At the same time, there may be marked disruptions along with it, according to Alaska health officials.
“A lot of things have been unwinding behind the scenes,” President and CEO of the Alaska Hospital and Healthcare Association Dr. Jared Kosin said. “I mean, you see it in everyday life, there’s been a sense of normalcy, people know how to function, I think if you go back to healthcare and you look at what’s going on inside our facilities, healthcare is starting to, in many ways, look like it did before the pandemic.”
On Monday, President Joe Biden announced he would be ending the twin national pandemic emergencies on May 11, signaling an end to special government funding and resources for vaccine development and moving towards a more casual approach to maintaining the public health threat. Since March 2020, the virus has killed 1,436 Alaskans, according to the Alaska Department of Health, and more than 1.1 million nationwide.
Kosin says many people anticipated that the pandemic would wind down eventually. The changes are confirmed to be ending soon, based on the $1.7 trillion spending package signed into law by Biden, due to a rule put in place barring states from kicking people off Medicaid.
“The Medicaid programs had to — essentially kept anyone who was eligible for the program at any point in time — they were maintained in the program throughout the duration of the public health emergency,” Kosin said.

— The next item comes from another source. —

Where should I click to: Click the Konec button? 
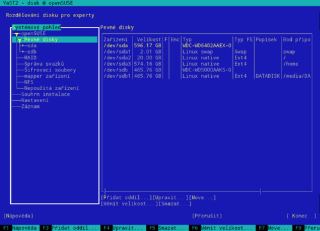[301, 216]
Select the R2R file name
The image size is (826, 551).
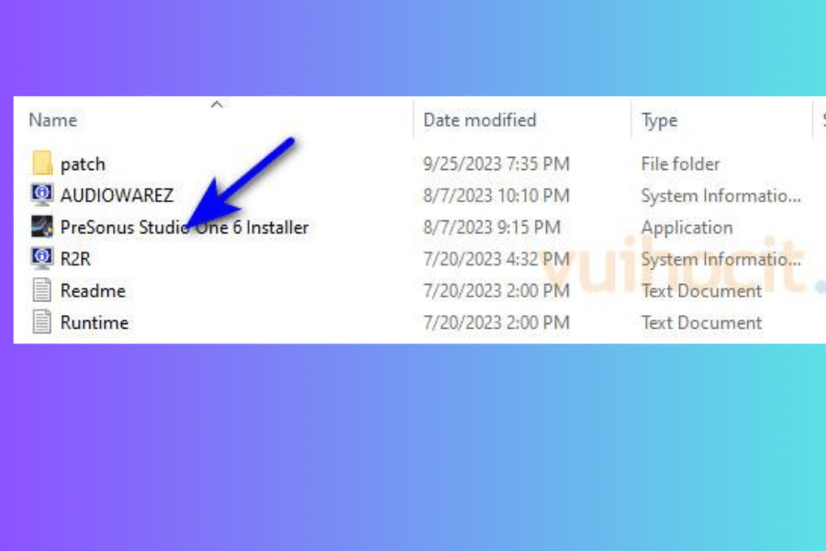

With the pandemic seemingly becoming more manageable, a redetermination for everyone on Medicaid will be made, as it has not been done for the last several years. That redetermination process applies to people across the country who have Medicaid.
As such, millions of people are expected to lose their coverage after April 1.
“When you’re talking about a redetermination process or renewal process, when you’re talking about thousands of thousands of lives, that’s a major event for health care and health care coverage,” Kosin said.
Kosin says that he and other healthcare professionals are working on outreach to ensure that those covered by Medicaid will continue to see coverage.
“How is that going to unfold, and how do we all work together, both the department and all of us out in healthcare to make sure there’s strong outreach to minimize the disruptions to individual Alaskans and their healthcare coverage,” Kosin said.
Additionally, the Associated Press reports that once the government stops buying COVID-19 vaccines, costs will skyrocket. Pfizer has said the vaccine could cost recipients as much as $130 per dose. Free, federally-funded at-home COVID-19 tests are also coming to an end, and hospitals will no longer receive extra money for treating COVID-19 patients, according to the AP.
Many factors must be taken into consideration, Kosin said, especially with the Biden administration planning to end the national emergency and public health emergency this coming May. Bills in the United States House of Representatives are trying to end the declarations even sooner.